BERLIN — Rest is short-lived in politics.
Here in Germany, the Social Democratic Party (SPD) knows that well. And Chancellor Angela Merkel is about to feel it too with incoming French President Emmanuel Macron. But she also knows everything in politics can change in a day.
Macron’s party, recently renamed La République En Marche, has to demonstrate in the French parliamentary elections in June that it is more than just a tripwire for Marine Le Pen’s ambitious bid to the presidency.
Macron is seen as a savior of the political center who rose from nowhere and promises to do everything differently. Yet saviors and their ad hoc parties often disappear as quickly as they came. There is no core electorate, no stable body of financial functionaries, no tried-and-tested political program, no trust without constant reassurance, no sense of belonging. The National Front, instead, has all of that.
For the crucial National Assembly elections next month, Macron has announced that La République En Marche would have a candidate in every district and that those who join the party from other political factions would have to run under the new list’s ticket. The stakes are high: Macron’s ability to integrate players from various parties into his movement will be clearly measurable in the results of the parliamentary elections on June 11 and June 18. He might get an absolute majority in those elections, too, but he might also be forced to form a coalition with one of the displaced traditional parties to obtain a majority.
The National Front might become a powerful opposition force, and though Macron might try to label it an “old party,” that won’t necessarily stick.
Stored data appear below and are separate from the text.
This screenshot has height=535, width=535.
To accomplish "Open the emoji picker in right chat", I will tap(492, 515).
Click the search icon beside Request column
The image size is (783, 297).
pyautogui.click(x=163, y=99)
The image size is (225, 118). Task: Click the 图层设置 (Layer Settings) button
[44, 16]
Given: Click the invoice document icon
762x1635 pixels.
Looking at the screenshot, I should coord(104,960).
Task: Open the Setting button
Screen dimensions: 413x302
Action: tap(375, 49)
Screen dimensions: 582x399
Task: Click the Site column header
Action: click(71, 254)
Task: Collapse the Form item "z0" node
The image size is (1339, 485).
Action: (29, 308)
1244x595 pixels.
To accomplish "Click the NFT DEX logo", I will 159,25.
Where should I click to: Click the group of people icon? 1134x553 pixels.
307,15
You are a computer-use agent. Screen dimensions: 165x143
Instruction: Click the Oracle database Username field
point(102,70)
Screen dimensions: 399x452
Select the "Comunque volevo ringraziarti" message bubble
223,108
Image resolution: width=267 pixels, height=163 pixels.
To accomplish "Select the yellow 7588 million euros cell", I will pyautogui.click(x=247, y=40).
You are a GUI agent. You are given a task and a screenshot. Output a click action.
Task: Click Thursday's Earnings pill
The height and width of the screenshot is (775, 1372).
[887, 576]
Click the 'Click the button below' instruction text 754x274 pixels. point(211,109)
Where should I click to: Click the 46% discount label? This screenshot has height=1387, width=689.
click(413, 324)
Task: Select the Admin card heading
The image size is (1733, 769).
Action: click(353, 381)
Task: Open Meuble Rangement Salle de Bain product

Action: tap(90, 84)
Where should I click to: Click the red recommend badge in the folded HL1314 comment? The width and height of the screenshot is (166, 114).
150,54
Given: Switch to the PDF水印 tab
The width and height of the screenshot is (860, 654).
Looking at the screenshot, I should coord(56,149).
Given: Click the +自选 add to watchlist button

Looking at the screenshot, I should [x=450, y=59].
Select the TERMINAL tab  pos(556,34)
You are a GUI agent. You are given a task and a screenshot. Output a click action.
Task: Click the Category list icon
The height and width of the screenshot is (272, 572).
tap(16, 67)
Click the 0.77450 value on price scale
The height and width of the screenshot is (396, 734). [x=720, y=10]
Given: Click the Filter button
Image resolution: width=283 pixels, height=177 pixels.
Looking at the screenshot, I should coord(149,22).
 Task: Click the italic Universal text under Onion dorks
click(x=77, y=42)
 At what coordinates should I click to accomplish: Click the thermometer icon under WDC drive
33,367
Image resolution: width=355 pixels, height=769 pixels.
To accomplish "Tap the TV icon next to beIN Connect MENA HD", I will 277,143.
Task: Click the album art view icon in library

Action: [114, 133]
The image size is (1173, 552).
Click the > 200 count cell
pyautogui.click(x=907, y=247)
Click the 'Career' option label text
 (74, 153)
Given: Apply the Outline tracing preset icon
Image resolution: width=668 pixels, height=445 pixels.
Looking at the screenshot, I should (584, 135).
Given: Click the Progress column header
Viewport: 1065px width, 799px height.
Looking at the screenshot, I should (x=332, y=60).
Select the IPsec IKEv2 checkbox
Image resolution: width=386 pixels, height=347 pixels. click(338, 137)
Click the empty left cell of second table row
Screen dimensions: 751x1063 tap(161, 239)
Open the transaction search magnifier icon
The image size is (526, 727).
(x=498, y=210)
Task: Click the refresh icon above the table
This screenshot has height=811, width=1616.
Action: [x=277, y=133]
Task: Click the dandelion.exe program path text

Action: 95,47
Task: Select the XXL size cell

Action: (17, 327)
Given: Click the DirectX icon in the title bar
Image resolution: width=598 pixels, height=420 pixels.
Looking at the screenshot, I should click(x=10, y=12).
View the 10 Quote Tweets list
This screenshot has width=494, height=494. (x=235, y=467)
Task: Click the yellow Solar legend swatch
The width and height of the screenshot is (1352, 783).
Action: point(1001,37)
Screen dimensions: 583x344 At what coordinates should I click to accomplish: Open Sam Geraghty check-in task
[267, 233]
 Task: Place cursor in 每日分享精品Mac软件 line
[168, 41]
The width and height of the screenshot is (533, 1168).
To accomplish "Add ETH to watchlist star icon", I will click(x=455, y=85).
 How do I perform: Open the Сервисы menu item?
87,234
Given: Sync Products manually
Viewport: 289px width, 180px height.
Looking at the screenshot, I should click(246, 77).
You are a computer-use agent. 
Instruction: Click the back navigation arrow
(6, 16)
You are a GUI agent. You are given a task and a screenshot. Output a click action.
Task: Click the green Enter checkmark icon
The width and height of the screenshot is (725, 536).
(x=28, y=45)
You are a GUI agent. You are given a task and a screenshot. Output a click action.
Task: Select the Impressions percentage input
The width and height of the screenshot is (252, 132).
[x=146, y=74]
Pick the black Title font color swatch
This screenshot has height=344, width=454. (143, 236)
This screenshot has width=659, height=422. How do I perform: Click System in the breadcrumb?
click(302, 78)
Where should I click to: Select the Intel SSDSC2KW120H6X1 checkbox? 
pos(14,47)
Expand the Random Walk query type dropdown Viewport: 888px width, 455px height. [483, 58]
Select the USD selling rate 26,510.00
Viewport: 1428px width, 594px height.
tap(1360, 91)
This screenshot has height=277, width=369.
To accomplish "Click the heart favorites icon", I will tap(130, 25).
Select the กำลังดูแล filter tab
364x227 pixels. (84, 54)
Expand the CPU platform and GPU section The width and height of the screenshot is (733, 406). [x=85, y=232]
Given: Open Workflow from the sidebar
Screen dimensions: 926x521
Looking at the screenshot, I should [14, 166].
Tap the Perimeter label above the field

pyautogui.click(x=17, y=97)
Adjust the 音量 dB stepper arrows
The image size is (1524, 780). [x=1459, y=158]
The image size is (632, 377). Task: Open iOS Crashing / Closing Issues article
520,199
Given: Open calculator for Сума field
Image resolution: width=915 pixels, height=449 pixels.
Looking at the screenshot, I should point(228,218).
The National Front could become the voice of those seeking a familiar, tangible alternative, should Macron’s movement disintegrate amid diverging political views. No, Marine Le Pen’s tenacity should not be underestimated.
Election days quickly fade into oblivion, moods change and trying to jam through reform could lead to Europe breaking apart.
Merkel has had her fair share of experience with politically divergent groups while dealing with Italy and Greece. So far, she has managed to satisfy her electorate without offending her European partners — including Greece. Greek Prime Minister Alexis Tsipras has lasted as long as he has partly because he could always count on Merkel keeping her word, especially about Berlin’s red lines.
France, of course, is an entirely different matter. Macron saved the European Union all on his own with enormous political courage. The French part of the European engine may finally kick in again, but for this to happen Macron needs tangible success. And the election cycle is unrelenting. The European Parliament elections are set for spring 2019, not so far off in political terms.
These will set the stage for another standoff between Macron and Le Pen. Unfortunately, from Merkel’s point of view, Macron has promised to reform the eurozone. It is unfortunate because the European Union treaties will have to be altered and Merkel has warned that this would be difficult. A large reform such as the creation of a eurozone budget or the naming of a joint eurogroup finance minister would require careful, long-term preparation.
Macron has vowed to accomplish this within five years, a highly ambitious goal. Merkel will most likely tell him that, while they all want to achieve such reform, it cannot be done overnight just because more than 66% of the French electorate voted for him one Sunday.
Indeed, election days quickly fade into oblivion, moods change and trying to jam through reform could lead to Europe breaking apart. Brexit, Greece and Turkey (including the often underestimated Cyprus debacle) are difficult and critical enough without added stress on the European political dynamic.
But Macron will be in urgent need of success, of maintaining the momentum of his popular mandate. Otherwise, he may wind up becoming a “president on call,” just like François Hollande. Will Merkel let this happen with Germany’s top European partner? The chancellery minister Peter Altmaier already hinted on Sunday that Berlin, at least in the foreseeable future, intends to not take the euro deficit limit at face value. So, even if there won’t be an immediate EU reform, Macron will at least be allowed to ignore the upper debt limit of the Maastricht treaty due to the “extenuating circumstances’ of his national reforms. This exception could enable Macron to boost state investment in France, knowing that Germany won’t constantly be reminding France of the debt limit restrictions.
Macron wants to, once more, make France the poster boy of the eurozone stability pact which in turn makes German leniency politically justifiable. The same may apply to EU programs for digital infrastructure or fighting youth unemployment. Germany could notably increase its EU payments, which would become easier and easier for Merkel to justify the more Macron drives internal French reforms forward.
Merkel has bigger internal political fish to try than Macron.
But, on the other hand, Merkel has her own election calculations to consider. Prior to the German parliamentary elections next fall she cannot be seen as diluting the principles to which she previously adhered to. In the face of German voters, there can be no communal sharing of debt and cooperation with troublesome EU partners. Otherwise Merkel would lose the trust of certain parts of the electorate and could get into trouble with the Federal Constitutional Court, which passed very strict regulations in 2011 and 2016 on German Federal policies regarding EU debt management.
If Merkel were to be remain Chancellor of a large coalition government after Sept. 24, 2017, she would have to face the regional federal state parliamentary elections in Lower Saxony in February 2018 as well as those in Hesse and Bavaria later that year. The regional federal state parliamentary elections in Bavaria would be of special significance to Merkel in view of the then looming EU elections. Merkel has bigger internal political fish to try than Macron until the EU elections and that should be kept in mind in regards to German-French relations.
Still, both Merkel and Macron face the shared challenge of elections in other EU countries, such as the Czech Republic, where a national populist party is gaining momentum, or Italy, where candidates of the political middling ground and the populists are head-to-head in the polls. There is also Austria, where the electorate will choose its own next chancellor in 2018, and where the far-right Freedom Party could win. Now that would be something. But since last Sunday, at least, there is the prospect that a certain German-French duo could be so successful in the meantime that the EU will no longer seem like a club of the helpless that Angela Merkel is desperately trying to hold together all by herself.